Wednesday, April 2, 2003

Healing the Past

by Blake Cromwell

Recently I finished a series of teachings about God’s desire to heal us from the wounds of the past. My premise was that we all carry around memories that rob us of joy and sour our disposition. People are affected by hurtful memories of ridicule, of severe criticism or of emotional, physical or sexual abuse. These memories cause oppression that drains us of the abundant life that Christ desires for us.

Where do these hurtful memories come from? Many times they come from those nearest to us—our family members, our siblings, and even from our past playgrounds. In a moment of cruelty, someone near to us unleashed an assault of wounding words or physical blows. After pastoring for more then twenty-five years, I have discovered that everyone has hidden emotional wounds and they take longer to heal then physical ones. The good news is that Jesus desires to heal us of all the bruises of yesterday.

For all those who have gone through a war or lived in a home that was a war zone, God says, “I heals the brokenhearted and bandage their wounds.” For those who are brokenhearted over the death of a loved one or over someone walking out, this verse says God wants to heal your heart. Let me share with you four steps God uses to heal our emotional scars.

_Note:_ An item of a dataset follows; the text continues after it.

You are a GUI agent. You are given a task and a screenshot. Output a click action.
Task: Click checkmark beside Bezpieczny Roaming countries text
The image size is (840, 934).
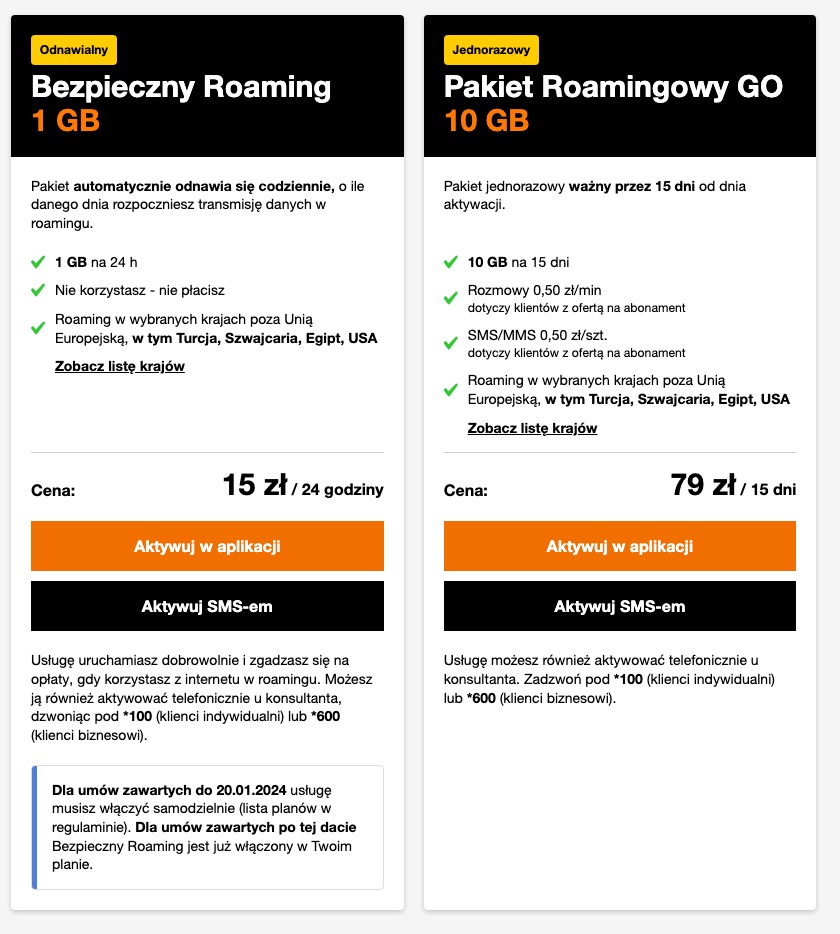coord(38,328)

First, bring your hurts into the light. The worst thing you can do is to shut down, retreat, and rehearse the offense over and over. This mistaken strategy only amplifies the emotional wound and enlarges the problem. Psalms 32:3 says, “When I kept things to myself, I felt weak deep inside me, I moaned all day long.” Constant fatigue can be a sign of an unhealed emotional wound. If you find yourself moaning and sighing throughout your day you might need to deal with suppressed emotional wounds. Find someone you can confide in and begin bringing these hurts into the open. It’s the only way you’ll truly find freedom.